Banana Ice Cream with Cashew Caramel Sauce
Banana Ice Cream
Prep Time: 5 minutes
Yield: 2 large servings or 4 small servings
4 frozen, ripe, peeled bananas
1 tsp vanilla extract
¼ tsp high mineral salt
¼ cup purified water to blend
- Break frozen peeled bananas into pieces and place into blender.
- Add remaining ingredients and blend, safely pushing the bananas down into the blades of the blender with the designated blender plunger until you achieve a soft serve ice cream consistency
- Serve immediately, garnished with fresh berries, sliced banana, shredded coconut, raw cacao nibs, raw nuts or nut butter, raw hemp seeds, or my decadent Cashew Caramel Sauce (recipe below)
- Stored in an airtight container in the freezer, my Banana Ice Cream will keep for up to 3 months. Remember you will need to thaw prior to eating.
Cashew Caramel Sauce
Prep Ahead: Date Paste
Prep Time: 10 minutes
1/2 cup raw cashew butter
½ cup coconut nectar, maple syrup or agave syrup
½ cup date paste (**see note)
2 tsp vanilla extract, or 1 vanilla bean, seeds only
1/8 tsp high mineral salt
¼ tsp maple extract (optional for fuller flavor, if NOT using maple syrup)

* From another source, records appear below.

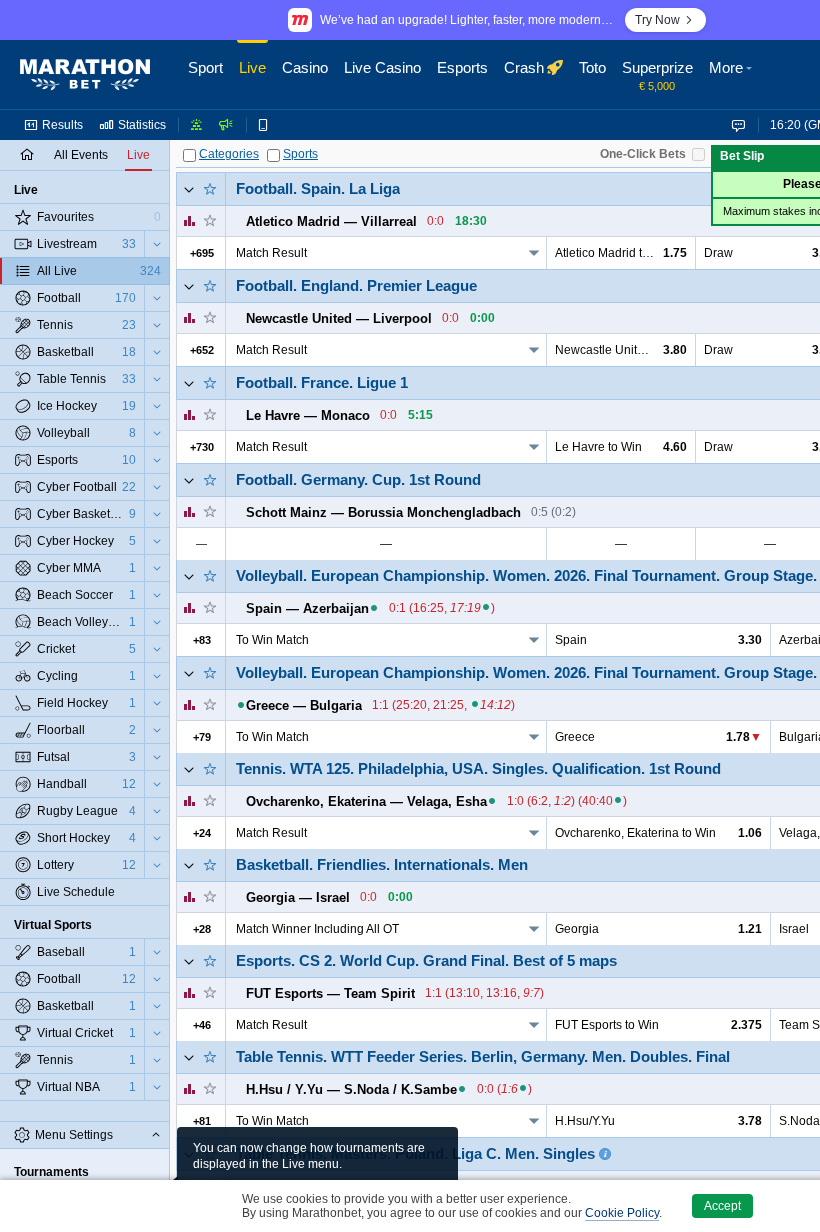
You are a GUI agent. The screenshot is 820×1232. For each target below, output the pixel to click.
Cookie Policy (622, 1213)
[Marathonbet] (85, 75)
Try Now (657, 20)
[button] (733, 75)
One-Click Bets (643, 154)
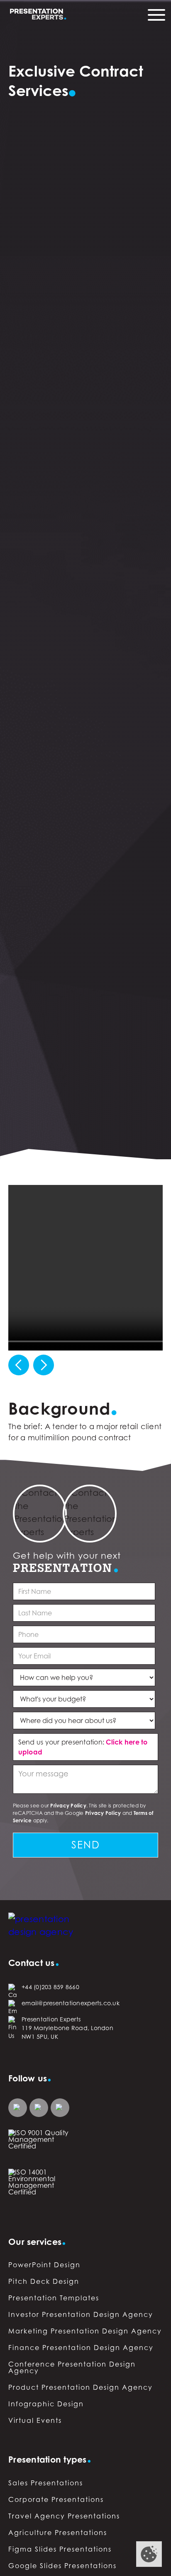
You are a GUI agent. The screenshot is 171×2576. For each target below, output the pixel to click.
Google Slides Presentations (62, 2566)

- Place all of the ingredients in a blender and process until smooth, stopping occasionally to scrape down the sides of the blender carafe with a spatula.
- Stored in a sealed jar in the refrigerator, caramel sauce will keep for 3 weeks or more. Once refrigerated, the sauce will need to be warmed before serving in order to achieve proper consistency.

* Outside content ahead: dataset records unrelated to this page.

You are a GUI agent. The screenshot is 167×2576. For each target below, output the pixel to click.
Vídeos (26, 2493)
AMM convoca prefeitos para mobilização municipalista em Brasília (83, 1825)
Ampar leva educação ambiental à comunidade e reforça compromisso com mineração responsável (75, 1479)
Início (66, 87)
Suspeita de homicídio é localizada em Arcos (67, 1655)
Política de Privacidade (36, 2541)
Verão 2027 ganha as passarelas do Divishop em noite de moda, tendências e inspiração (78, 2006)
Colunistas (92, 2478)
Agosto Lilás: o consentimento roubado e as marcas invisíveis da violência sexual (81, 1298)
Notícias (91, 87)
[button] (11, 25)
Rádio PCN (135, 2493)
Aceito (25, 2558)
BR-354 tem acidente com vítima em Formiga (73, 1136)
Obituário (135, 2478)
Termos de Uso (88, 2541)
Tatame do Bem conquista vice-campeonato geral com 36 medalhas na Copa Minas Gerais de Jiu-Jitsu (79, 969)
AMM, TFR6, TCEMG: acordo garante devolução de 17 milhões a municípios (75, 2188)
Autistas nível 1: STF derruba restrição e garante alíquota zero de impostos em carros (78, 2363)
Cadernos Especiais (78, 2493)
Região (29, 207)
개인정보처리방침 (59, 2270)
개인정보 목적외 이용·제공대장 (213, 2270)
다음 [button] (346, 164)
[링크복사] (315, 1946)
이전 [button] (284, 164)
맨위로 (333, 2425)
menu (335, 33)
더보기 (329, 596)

- To warm, place the jar into a warm dehydrator at 105 degrees for 5-10 minutes. Alternatively, place about 2-incehs of water in a saucepan and bring to a boil. Turn off the heat. Place the jar of caramel sauce in hot water and let sit for 10 minutes. The sides of the jar should be high enough so that the water from the saucepan cannot flow into the jar.
** Date paste sweetens and thickens raw desserts. To make date paste, place 32 pitted Medjool dates in a medium mixing bowl and cover with purified water, letting them soak for 20 minutes. Drain the dates and reserve the soak water. Place the dates along with ½ cup soak water in a blender and purée into a smooth paste. Stored in a sealed container, date paste will keep for 2 weeks in the refrigerator, or up to 6 months in the freezer.